▶ _Exercise text_:
I KNOW the Lord was my strength and shield today and yesterday and will be tomorrow. I know that at least one man that we treated yesterday died in the night and a lady that we have been caring for since 11am this morning died about 2 hours ago. We all gathered around and prayed over her and her boyfriend as she died, and I can't even begin to express the pain felt in that room. The only thing that gives me strength and hope is that I know where my strength and hope lies.

Its easy to think that the worst is over, but there is so much need and devastation that I don't know how we could ever begin to help them all. All of them need hospitals, but the few hospitals that survived the quake are overrun by people. On top of that those that could get to a hospital don't have money to pay for care. we don't know what to do with the woman that died in the clinic tonight because her boyfriend doesn't have the money to pay to have her moved or buried. I assisted in 3 major surgeries today and I know there will be more to come.

▶ _Given information_:

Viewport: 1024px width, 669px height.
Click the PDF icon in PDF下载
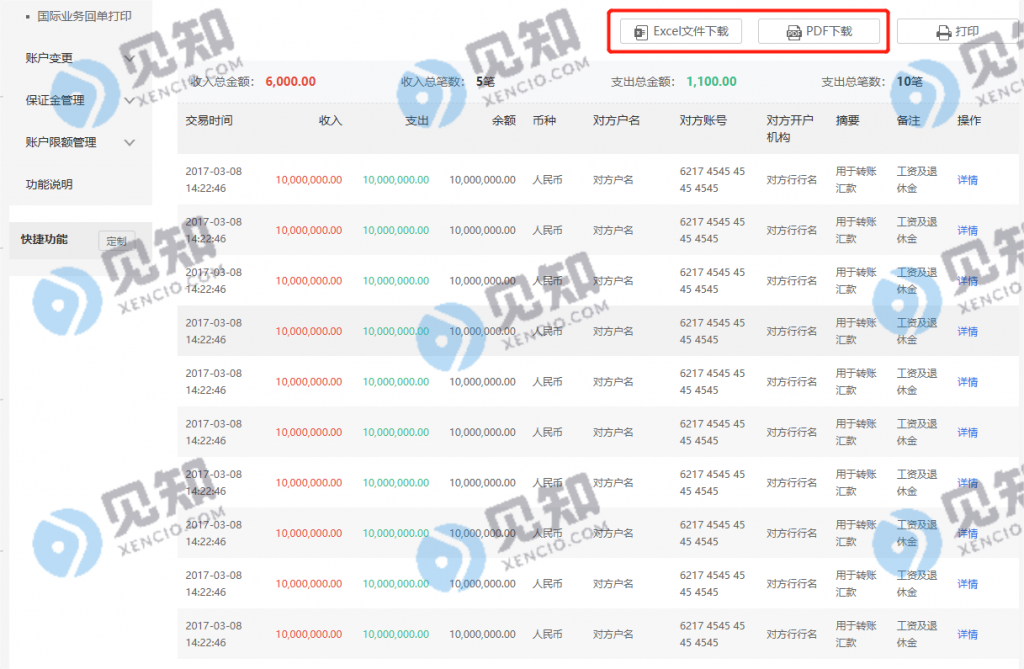(x=794, y=32)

▶ _Tasks to complete_:
1/ Write out the clinic account between "Its easy to" and "more to come.", inclusive.
2/ In the clinic account, why does no one know what to do with the woman who died in the clinic tonight? Answer in one to three sentences.
3/ Can you rewrite the paragraph of the clinic account that begins "Its easy to think that the worst is over" as a short list, keeping its main facts?
Work only from the clinic account, not from the data.

▶ _Written answers_:
1/
Its easy to think that the worst is over, but there is so much need and devastation that I don't know how we could ever begin to help them all. All of them need hospitals, but the few hospitals that survived the quake are overrun by people. On top of that those that could get to a hospital don't have money to pay for care. we don't know what to do with the woman that died in the clinic tonight because her boyfriend doesn't have the money to pay to have her moved or buried. I assisted in 3 major surgeries today and I know there will be more to come.

2/ Her boyfriend doesn't have the money to pay to have her moved or buried.

3/
- The need and devastation are so great that it seems impossible to help everyone.
- Everyone needs hospitals, but the few that survived the quake are overrun.
- Those who can reach a hospital can't pay for care.
- The woman who died in the clinic tonight can't be moved or buried because her boyfriend lacks the money.
- The writer assisted in 3 major surgeries today and expects more.